>> begin TEXT TO READ

Superintelligence and Complexity

Jun 16, 2016 20:46

I just finished chapter 10 of Bostrom's Superintelligence, on Oracles, Genies, Sovereigns, and Tools. It has been one of the more disappointing chapters of the book. Since I've followed along these sorts of debates for a long time, I've never really been convinced that the "tool AI" approach was "bad" in the way Bostrom and Yudkowsky seem to claim.

I'll present a few of my issues with the chapter here. The overall theme is going to be the difference between machine learning and autonomous systems, and the varying complexities of different intelligence tasks.

First, when discussing a "genie with a preview," he notes that the "preview" option could be applied to a sovereign as well. Just having finished listening to the audiobook of superforecasters, I'm inclined to take this "preview" possibility a bit more seriously. With current human forecasters, making predictions 100 days into the future is possible. And getting up to 300 days or so is possible with cooperative groups of superforecasters. But everyone's judgement falls to chance (or below) before getting five years out. The proposed reason for this is somewhere between the inherent unpredictability of dynamical systems and the combinatorial explosion of possible interacting factors. If we assume that it gets exponentially more difficult to predict as time extends outward, that gives us a range of about 10x from "normal humans" to "top human performance," which matches my intuitions reasonably well. An AI could be strongly superhuman by being about 100x as good a predictor as the best humans. This would certainly make it an invaluable strategic asset for anyone, with value approaching that of the world's economy. This would correspond to about twice the difference between average predictors and the best predictors, which means it would be able to predict events about 2 years in the future as well as most people can predict the next few months to a year. If the government of a small country had access to this they would be able to outpredict and outnegotiate the entire world's intelligence community handily. But if they wanted an oracle or a genie to give them a preview of a plan of action, by the time the preview reached the 2 year long mark it would be as uncertain as a normal human's prediction. And this is for an intelligence 100x as smart as the best coordinated groups of humans!

Having this kind of preview on a genie is great! Very few individual tasks that one might give a genie (especially constrained by some amount of domesticity) would have substantial direct impacts on that timescale. Most could be accomplished in days. But a sovereign is designed to have free reign over the long term. If it decided to take a course of action that it thought was most likely to lead to interstellar colonization, it would run out of certainty long before it got to the nearest star.

This has a side benefit, as well! If a superintelligence understood its own uncertainty, it would be less inclined to move toward the sort of "hair-braned scheme" thinking that leads to a certain amount of the nervousness and hand-wringing in the friendly AI community.

>> end TEXT TO READ
>> begin MATERIAL PROVIDED

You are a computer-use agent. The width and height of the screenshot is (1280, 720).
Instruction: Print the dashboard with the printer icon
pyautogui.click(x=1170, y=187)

>> end MATERIAL PROVIDED

**EXERCISE REQUIREMENTS:**
(A) In the post about superintelligence and complexity, what are the four kinds of AI named in the title of chapter 10?
(B) Reproduce the post word for word, from "I'll present a" up to and including "different intelligence tasks.".
The listing comes from a different source than the post.

**IN RESPONSE:**
(A) Oracles, Genies, Sovereigns, Tools

(B)
I'll present a few of my issues with the chapter here. The overall theme is going to be the difference between machine learning and autonomous systems, and the varying complexities of different intelligence tasks.